As a political junkie, I found it exhilarating to read a concise narrative of the nomination and election battles I watched so closely for a year and a half. The authors are very skilled at telling that familiar story with page-turing excitement. With that in mind, I was disappointed with what they left out. Mainly, the authors focus on the Obama, Clinton, and McCain campaigns. For the most part, they dismiss the other nominees. I felt that Edwards, Richardson, Romney, Huckabee, Tancredo, and others deserved a little more treatment. Ron Paul, a unique candidate that had a remarkable fundraising apparatus, was not even mentioned. These people staked out positions that influenced the front-runners and political discourse in one way or another.
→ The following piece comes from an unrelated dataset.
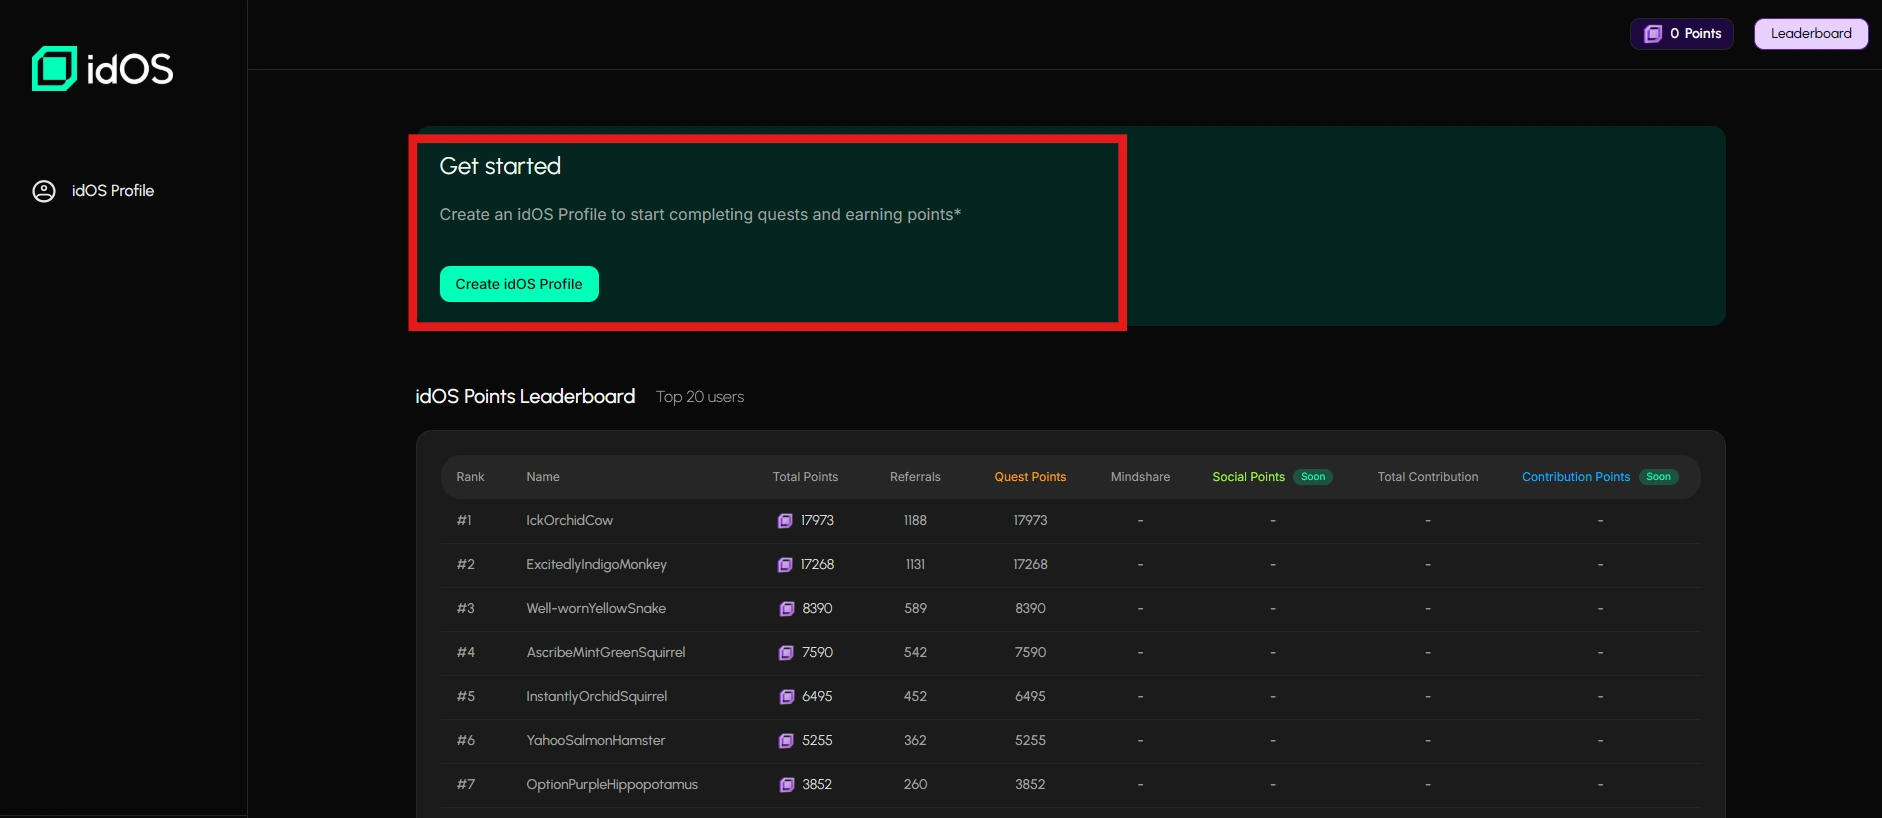This screenshot has height=818, width=1882.
Task: Click the Contribution Points column header
Action: point(1575,477)
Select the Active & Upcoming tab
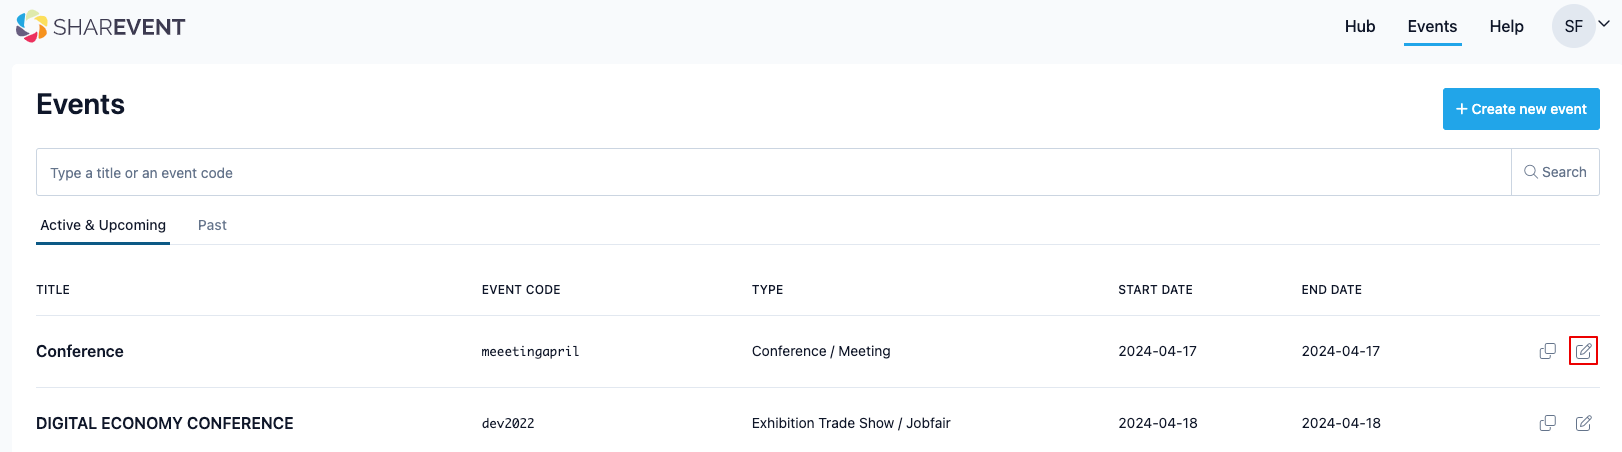 click(103, 225)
The best excels most in the sections about the Obama/Clinton nomination battle. They had access to inside sources in both campaigns that provided me with details I never knew about. I knew there was dissension in the Clinton campaign, but I never knew how bad it really was. I also never knew how little Obama's campaign had to work with until after Iowa, and how frustrated Obama and his campaign got at times. The authors access to those two democratic campaigns was excellent. The section dealing with Ted Kennedy's endorsement is hands down the best part of the book. The descriptions of phone conversations between Kennedy, Edwards, Hillary and Bill Clinton, and Obama are immensely fascinating.